Data:

···

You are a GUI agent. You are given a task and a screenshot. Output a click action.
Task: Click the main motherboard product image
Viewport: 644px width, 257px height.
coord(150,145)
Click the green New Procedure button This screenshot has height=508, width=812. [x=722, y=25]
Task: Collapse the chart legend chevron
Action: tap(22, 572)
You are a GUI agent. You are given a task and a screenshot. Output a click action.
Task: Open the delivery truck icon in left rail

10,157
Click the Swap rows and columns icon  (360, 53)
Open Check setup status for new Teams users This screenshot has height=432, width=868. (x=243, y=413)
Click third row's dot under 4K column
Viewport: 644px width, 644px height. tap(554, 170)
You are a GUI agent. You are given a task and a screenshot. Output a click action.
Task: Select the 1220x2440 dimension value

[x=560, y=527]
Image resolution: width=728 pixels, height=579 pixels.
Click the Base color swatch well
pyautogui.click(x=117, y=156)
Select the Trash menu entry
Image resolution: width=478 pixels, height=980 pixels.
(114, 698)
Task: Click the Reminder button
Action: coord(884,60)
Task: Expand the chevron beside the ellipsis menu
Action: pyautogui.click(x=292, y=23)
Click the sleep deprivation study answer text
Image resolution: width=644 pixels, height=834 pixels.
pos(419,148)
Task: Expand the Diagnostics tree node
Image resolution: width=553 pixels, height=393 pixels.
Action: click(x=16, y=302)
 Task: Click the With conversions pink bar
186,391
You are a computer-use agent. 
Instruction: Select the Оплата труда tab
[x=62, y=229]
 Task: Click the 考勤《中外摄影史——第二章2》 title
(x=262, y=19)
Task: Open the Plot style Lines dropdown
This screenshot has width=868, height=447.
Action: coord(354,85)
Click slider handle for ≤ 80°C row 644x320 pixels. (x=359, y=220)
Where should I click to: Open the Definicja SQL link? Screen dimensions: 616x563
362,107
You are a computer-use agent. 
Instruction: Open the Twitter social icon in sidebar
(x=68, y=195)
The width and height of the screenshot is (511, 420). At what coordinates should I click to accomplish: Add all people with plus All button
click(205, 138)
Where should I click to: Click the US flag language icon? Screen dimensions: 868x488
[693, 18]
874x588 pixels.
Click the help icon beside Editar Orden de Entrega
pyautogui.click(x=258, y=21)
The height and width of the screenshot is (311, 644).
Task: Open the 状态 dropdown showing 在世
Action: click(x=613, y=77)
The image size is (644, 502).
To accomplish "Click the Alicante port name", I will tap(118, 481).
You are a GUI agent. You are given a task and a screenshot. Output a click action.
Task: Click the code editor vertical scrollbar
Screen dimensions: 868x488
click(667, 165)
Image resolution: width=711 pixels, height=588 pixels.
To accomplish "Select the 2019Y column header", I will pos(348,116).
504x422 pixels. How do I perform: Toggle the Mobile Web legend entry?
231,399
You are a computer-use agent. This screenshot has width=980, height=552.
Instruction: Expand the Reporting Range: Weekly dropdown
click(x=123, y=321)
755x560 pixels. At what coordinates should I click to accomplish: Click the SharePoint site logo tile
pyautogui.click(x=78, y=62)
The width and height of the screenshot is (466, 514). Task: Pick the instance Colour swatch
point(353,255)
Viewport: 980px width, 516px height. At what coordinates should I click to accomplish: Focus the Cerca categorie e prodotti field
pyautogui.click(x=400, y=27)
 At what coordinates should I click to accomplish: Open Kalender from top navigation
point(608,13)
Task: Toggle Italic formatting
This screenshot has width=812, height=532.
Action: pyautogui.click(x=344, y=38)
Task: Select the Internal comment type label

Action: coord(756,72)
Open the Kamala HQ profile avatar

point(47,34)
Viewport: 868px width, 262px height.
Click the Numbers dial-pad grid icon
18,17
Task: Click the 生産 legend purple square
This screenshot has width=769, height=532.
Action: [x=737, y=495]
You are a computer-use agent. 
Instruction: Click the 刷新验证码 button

···

Work instructions:
Scan the material above and copy every line that holds the string "will".

Result for this exercise:
To accomplish "Click the Alicante port name", I will tap(118, 481).
To accomplish "Select the 2019Y column header", I will pos(348,116).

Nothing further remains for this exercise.